Say you had 4 coins being tossed simultaneously, and a total score (X) is given by 3 points for each head and 1 point for each tail, added together. How would you find the total possibilities and the the probably of getting 8 for example?

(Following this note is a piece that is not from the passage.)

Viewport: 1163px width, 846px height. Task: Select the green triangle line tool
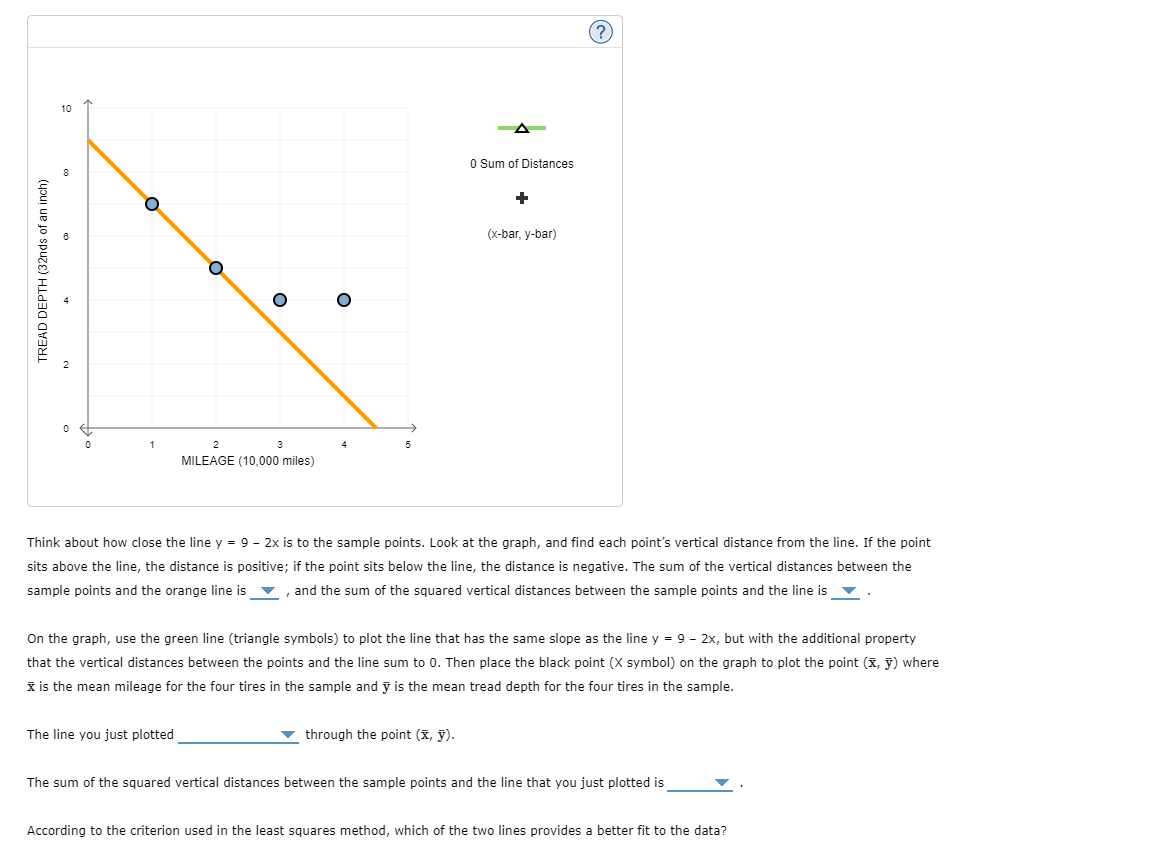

This is easy enough if it is 2 coins, but going through each event individually is tedious with 4 coins.

Answer 1

First, split it into disjoint events of equal probability:

 C 1 | C 2 | C 3 | C 4 | Score
-----|-----|-----|-------------
  1  |  1  |  1  |  1  |   4
  1  |  1  |  1  |  3  |   6
  1  |  1  |  3  |  1  |   6
  1  |  1  |  3  |  3  |   8
  1  |  3  |  1  |  1  |   6
  1  |  3  |  1  |  3  |   8
  1  |  3  |  3  |  1  |   8
  1  |  3  |  3  |  3  |  10
  3  |  1  |  1  |  1  |   6
  3  |  1  |  1  |  3  |   8
  3  |  1  |  3  |  1  |   8
  3  |  1  |  3  |  3  |  10
  3  |  3  |  1  |  1  |   8
  3  |  3  |  1  |  3  |  10
  3  |  3  |  3  |  1  |  10
  3  |  3  |  3  |  3  |  12

Then, count the number of combinations of the specific score that you're interested in:

• The number of combinations that sum up to $ 4$ is $1$
• The number of combinations that sum up to $ 6$ is $4$
• The number of combinations that sum up to $ 8$ is $6$
• The number of combinations that sum up to $10$ is $4$
• The number of combinations that sum up to $12$ is $1$

Finally, divide this number by the total number of combinations, which happens to be $16$:

• $P(\text{score}= 4)=\frac{1}{16}$
• $P(\text{score}= 6)=\frac{4}{16}$
• $P(\text{score}= 8)=\frac{6}{16}$
• $P(\text{score}=10)=\frac{4}{16}$
• $P(\text{score}=12)=\frac{1}{16}$